Fixating on a target can cause a rider to run into an object they are trying to avoid on a straight road. It can also cause a rider to either run off the side of the road or lay down their bike when trying to over correct in a turn.
So, what is target fixation and why does it occur? The simple definition is: the instinct of humans to focus and track a single object while in motion and disregard other objects.
There are two possible evolutionary explanations. First, it could have been an adaptive impulse when chasing prey.

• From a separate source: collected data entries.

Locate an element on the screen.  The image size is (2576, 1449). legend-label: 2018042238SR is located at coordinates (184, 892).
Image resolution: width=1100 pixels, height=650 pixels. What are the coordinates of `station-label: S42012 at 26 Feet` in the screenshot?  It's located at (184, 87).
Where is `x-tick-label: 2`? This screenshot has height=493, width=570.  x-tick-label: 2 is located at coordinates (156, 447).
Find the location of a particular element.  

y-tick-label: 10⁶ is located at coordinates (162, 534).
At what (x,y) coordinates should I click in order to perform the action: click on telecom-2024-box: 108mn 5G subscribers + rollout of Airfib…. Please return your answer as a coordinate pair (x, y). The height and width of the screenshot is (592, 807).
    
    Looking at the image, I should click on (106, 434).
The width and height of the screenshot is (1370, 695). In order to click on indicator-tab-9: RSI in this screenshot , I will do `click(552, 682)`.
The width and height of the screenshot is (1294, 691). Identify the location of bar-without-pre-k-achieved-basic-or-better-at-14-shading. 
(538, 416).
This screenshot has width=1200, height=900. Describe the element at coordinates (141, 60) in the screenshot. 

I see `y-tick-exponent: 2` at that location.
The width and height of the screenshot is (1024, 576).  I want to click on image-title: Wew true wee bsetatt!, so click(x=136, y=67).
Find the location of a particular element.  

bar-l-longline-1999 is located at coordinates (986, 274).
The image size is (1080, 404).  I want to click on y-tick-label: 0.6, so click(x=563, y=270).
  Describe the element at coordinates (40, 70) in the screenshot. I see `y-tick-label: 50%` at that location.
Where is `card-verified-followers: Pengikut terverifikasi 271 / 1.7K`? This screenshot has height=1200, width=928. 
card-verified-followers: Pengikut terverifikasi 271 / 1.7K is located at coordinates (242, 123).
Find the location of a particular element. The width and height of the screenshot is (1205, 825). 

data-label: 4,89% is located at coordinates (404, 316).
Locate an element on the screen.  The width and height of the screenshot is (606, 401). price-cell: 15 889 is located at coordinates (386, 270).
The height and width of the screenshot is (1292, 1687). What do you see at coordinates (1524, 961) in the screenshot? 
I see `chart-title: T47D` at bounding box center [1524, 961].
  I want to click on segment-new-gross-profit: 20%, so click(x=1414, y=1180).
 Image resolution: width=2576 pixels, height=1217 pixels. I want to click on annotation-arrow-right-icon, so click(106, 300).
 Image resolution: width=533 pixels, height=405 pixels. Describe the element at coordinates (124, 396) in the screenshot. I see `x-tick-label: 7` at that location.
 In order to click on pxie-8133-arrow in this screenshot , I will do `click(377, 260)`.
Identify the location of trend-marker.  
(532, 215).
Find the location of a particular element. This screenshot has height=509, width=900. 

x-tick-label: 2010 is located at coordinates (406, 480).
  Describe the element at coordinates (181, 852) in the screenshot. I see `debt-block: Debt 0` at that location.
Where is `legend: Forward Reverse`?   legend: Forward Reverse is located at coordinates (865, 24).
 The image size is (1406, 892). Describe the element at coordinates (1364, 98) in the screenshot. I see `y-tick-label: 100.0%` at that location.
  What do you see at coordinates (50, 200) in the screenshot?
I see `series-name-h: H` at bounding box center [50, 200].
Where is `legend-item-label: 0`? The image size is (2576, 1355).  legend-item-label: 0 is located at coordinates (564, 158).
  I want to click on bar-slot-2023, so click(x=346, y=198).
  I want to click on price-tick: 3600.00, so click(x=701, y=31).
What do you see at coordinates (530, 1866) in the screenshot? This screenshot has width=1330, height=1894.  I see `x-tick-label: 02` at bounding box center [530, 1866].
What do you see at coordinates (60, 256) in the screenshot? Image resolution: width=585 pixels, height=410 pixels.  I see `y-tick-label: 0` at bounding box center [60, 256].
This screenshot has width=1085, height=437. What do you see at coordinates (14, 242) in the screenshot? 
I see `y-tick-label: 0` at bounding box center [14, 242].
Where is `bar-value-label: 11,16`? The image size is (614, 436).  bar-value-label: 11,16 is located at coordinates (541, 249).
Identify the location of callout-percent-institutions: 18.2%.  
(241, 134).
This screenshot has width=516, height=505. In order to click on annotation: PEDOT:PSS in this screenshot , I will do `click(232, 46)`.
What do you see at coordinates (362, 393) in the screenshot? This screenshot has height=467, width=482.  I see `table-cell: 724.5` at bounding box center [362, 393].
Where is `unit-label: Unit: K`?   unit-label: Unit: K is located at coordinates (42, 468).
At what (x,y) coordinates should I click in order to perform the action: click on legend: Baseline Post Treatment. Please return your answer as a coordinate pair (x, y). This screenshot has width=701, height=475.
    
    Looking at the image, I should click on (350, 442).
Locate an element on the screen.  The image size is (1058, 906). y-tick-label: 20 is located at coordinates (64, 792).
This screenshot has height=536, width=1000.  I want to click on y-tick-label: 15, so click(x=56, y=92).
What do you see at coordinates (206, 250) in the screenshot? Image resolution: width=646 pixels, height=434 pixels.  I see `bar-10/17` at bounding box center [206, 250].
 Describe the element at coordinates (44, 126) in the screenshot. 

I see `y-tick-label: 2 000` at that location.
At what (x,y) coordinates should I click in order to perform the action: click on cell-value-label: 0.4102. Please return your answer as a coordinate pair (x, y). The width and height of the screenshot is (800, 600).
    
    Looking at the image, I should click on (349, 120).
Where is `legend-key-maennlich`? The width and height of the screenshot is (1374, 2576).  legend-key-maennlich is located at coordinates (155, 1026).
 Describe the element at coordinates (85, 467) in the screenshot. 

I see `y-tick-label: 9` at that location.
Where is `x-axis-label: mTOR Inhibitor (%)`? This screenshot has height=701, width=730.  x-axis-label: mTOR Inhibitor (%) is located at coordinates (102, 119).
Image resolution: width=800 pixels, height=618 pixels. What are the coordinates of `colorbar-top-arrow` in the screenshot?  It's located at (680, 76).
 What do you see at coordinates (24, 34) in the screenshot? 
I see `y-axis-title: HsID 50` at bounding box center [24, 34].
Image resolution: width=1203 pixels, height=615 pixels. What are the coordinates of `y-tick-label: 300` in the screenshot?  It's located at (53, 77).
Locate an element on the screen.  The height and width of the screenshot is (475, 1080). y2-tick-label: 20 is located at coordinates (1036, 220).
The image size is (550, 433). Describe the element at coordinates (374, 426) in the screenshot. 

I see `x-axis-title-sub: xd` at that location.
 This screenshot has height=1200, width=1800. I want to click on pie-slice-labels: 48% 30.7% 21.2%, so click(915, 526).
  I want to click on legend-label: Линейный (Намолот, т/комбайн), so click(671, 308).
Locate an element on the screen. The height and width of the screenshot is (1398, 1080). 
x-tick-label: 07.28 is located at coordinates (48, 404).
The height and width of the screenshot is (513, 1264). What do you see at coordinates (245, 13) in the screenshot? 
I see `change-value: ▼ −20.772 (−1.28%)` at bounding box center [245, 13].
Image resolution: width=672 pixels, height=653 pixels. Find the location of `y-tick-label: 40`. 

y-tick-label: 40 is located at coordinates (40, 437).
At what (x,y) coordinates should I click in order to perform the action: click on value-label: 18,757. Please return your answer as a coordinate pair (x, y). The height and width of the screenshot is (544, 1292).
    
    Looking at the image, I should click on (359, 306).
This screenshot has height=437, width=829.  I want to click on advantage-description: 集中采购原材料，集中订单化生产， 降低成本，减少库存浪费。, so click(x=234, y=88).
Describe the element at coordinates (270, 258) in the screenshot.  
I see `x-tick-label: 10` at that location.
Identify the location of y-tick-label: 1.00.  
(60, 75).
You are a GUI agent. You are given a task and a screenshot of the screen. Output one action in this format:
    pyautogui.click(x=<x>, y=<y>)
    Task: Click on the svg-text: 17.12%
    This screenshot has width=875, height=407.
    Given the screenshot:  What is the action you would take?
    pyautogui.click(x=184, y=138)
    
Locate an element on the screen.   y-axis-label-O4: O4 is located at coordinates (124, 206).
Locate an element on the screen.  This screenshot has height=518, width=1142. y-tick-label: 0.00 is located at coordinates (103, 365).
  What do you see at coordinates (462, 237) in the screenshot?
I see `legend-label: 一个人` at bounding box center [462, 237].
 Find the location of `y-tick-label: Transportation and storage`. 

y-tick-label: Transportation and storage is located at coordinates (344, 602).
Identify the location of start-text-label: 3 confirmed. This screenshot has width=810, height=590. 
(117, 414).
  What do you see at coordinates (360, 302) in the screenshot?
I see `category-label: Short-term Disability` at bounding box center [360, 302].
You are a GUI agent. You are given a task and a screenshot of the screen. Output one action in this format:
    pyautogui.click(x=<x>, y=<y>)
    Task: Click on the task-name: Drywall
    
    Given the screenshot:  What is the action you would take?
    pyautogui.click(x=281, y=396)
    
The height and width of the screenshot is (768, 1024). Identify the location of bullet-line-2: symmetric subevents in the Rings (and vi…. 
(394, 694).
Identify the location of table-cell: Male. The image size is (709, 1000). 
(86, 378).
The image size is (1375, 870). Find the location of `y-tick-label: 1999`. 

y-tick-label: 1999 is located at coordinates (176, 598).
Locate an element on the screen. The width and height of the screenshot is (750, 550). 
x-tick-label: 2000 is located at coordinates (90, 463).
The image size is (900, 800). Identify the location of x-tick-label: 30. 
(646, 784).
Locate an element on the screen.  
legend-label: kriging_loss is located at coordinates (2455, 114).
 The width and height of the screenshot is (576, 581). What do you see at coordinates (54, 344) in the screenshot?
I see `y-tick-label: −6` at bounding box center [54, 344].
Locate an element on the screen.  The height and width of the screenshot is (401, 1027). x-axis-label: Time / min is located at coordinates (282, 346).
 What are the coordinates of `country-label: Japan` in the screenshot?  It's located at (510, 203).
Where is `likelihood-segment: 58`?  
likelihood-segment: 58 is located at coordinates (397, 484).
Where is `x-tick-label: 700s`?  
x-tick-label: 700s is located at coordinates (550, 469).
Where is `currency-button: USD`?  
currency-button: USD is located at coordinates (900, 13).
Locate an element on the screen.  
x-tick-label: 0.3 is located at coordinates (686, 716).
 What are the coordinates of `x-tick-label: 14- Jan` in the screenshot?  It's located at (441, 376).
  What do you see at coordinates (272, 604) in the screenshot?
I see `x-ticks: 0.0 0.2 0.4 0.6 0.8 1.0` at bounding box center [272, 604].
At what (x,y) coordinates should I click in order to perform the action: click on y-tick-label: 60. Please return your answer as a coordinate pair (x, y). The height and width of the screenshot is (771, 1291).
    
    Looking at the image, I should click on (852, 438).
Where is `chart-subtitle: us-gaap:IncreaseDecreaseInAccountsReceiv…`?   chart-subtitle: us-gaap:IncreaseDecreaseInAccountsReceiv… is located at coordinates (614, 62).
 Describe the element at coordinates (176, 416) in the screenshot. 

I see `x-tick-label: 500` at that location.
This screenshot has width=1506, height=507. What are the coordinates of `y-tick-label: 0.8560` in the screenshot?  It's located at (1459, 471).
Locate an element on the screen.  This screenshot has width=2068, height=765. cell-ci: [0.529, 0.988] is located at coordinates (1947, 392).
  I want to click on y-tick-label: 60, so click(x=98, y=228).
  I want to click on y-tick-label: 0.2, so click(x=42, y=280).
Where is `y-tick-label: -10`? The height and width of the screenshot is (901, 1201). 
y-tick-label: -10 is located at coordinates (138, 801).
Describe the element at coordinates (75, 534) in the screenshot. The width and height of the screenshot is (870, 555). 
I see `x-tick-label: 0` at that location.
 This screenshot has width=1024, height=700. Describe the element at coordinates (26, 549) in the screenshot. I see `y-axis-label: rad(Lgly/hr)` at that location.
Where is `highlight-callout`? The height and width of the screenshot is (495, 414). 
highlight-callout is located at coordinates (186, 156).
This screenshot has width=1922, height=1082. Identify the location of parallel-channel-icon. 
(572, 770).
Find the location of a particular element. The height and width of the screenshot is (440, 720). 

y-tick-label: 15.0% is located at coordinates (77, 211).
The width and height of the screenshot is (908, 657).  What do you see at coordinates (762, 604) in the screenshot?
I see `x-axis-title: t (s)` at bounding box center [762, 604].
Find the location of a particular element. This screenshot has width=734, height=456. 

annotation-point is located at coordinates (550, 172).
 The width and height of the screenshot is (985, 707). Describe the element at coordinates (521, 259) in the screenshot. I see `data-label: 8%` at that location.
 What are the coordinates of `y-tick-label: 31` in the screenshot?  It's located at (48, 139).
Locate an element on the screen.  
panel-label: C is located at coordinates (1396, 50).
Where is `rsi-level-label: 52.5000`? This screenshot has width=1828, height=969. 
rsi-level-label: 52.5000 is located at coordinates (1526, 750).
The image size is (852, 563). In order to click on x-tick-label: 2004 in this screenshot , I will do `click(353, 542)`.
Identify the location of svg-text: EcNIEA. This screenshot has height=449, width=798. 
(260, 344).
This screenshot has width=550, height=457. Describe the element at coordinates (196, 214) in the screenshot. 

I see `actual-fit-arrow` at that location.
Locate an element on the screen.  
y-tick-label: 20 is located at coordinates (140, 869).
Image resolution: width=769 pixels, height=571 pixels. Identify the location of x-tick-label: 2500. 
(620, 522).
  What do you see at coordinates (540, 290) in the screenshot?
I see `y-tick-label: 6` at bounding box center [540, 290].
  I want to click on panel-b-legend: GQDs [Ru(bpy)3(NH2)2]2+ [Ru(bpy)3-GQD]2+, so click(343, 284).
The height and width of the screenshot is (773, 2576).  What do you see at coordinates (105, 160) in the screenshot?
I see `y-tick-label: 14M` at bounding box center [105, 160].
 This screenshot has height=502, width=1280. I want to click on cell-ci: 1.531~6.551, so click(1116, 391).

The early humans who could fixate on prey while riding an animal or running were more likely to be able to catch the animal, eat, survive longer, and pass on their genes.
A second possible explanation goes back even further in evolution — to primates surviving longer and passing on their genes. For a primate to avoid being caught by many types of their natural predators, they had to stay off the ground. To accomplish this, they had to focus on the next vine or tree limb while swinging and moving quickly.
How to avoid the negative impact of target fixation:
- On straight roads, look ahead of you, where you want to go and not just in front, where you are currently headed.
- Turn your head in the direction you want to go as your body follows your head.
- Use the natural tendency to fixate on objects in a positive way by focusing on objects beyond the curve.
- When in curves, and definitely in tight curves, there is less time to react. To help avoid losing time fixating on one target, force yourself to scan.
- Practice “looking through” turns by focusing on something at the end of the turn when riding, driving or whenever you are in motion.
Finally, if you do catch yourself fixating on a target, try and relax. When you tense up, your body changes position relative to the motorcycle and you want to be in the position you are accustomed to, especially in a pressing situation.